В конце листка рукой Петракова стояла дата — "26 июня 1934 года". И никаких следов подчистки или исправления.
— Но это подлог! — воскликнул Андрей.
— Можете жаловаться советскому консулу, — откинувшись на спинку стула и глядя сычьими глазами на Андрея, произнес немец и захохотал.
— Да, я пойду и все расскажу советскому консулу, — в ярости сжав кулаки, стараясь сдержать бивший его озноб, сказал Петраков.

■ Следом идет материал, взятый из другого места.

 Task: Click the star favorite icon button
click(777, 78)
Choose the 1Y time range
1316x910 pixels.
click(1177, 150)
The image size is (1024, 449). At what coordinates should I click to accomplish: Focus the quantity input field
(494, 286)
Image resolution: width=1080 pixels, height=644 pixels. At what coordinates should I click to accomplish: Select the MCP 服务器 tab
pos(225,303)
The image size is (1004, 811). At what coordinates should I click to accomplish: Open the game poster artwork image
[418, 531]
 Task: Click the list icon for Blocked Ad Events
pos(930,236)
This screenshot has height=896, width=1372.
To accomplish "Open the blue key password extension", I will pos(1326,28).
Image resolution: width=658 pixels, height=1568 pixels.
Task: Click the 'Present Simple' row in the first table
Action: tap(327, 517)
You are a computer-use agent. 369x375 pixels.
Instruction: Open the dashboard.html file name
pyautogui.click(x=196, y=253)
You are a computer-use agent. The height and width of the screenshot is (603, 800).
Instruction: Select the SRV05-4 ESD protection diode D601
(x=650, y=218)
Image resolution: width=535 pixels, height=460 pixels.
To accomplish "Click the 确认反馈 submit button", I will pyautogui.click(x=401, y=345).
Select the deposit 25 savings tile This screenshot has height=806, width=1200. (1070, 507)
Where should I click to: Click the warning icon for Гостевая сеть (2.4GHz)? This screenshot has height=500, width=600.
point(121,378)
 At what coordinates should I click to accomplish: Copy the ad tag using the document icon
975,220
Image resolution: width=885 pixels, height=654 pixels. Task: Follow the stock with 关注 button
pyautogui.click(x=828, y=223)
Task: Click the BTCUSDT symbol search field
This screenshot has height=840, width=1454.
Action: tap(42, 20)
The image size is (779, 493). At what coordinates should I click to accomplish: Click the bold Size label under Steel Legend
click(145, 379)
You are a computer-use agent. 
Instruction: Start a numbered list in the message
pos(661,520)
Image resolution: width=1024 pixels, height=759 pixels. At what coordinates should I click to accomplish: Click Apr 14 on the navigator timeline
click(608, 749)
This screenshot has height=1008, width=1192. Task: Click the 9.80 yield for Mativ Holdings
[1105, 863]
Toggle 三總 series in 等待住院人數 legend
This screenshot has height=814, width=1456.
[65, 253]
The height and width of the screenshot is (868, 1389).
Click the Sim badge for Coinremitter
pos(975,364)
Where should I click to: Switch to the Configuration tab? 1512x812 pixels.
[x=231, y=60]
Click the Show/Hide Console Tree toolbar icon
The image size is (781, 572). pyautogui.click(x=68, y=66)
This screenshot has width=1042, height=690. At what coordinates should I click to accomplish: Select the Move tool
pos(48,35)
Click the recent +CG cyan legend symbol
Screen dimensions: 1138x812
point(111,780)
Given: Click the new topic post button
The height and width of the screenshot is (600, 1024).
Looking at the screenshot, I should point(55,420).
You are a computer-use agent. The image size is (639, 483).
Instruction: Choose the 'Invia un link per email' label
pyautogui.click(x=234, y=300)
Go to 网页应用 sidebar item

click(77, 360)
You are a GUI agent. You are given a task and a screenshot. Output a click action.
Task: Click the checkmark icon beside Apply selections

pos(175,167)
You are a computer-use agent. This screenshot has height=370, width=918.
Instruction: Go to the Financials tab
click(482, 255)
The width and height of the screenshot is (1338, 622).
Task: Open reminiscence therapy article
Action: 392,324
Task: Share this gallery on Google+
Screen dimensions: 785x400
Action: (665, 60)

— Ну и чего же вы этим добьетесь? Вам откажут в советском гражданстве. Мы постараемся представить вас перед финскими властями как советского шпиона. А это означает многолетнее тюремное заключение. И никто за вас не вступится. Вы — человек без гражданства. Тем строже с вас спросят. Вашу жену посадят в тюрьму за принадлежность к подпольной коммунистической организации. Ребенка ей позволят родить, но определят в приют для сирот.
Человек с сычьими глазами явно наслаждался произведенным эффектом. Петраков сидел бледный, растерянный. "Надо пойти к Яркову. Рассказать", — лихорадочно пульсировало в голове Андрея.
И гитлеровец словно угадал намерение Петракова.
— Вам известен большевик Нагнибеда? — выложил хозяин дачи свой последний козырь.
— Мы служили с ним на линкоре "Петропавловск", — пораженный осведомленностью немца, ответил Петраков.
— Совершенно верно. И этот Нагнибеда, которого вы засадили в корабельную тюрьму, ничего не забыл. Он решил с вами рассчитаться.
— Но он и понятия не имеет о моем существовании. — Петраков совершенно был сбит с толку.
— И вы его не узнали? — Гитлеровец приблизил свое лицо к Петракову. Казалось, у него не глаза, а фары на лице. В толстых стеклах многократно отражался свет лампы. — Так знайте: Нагнибеда и консул Ярков одно и то же лицо. Он сменил отцовскую фамилию на фамилию матери. Мы ему поможем, подкинем джокер — фотокопию вашей подписки.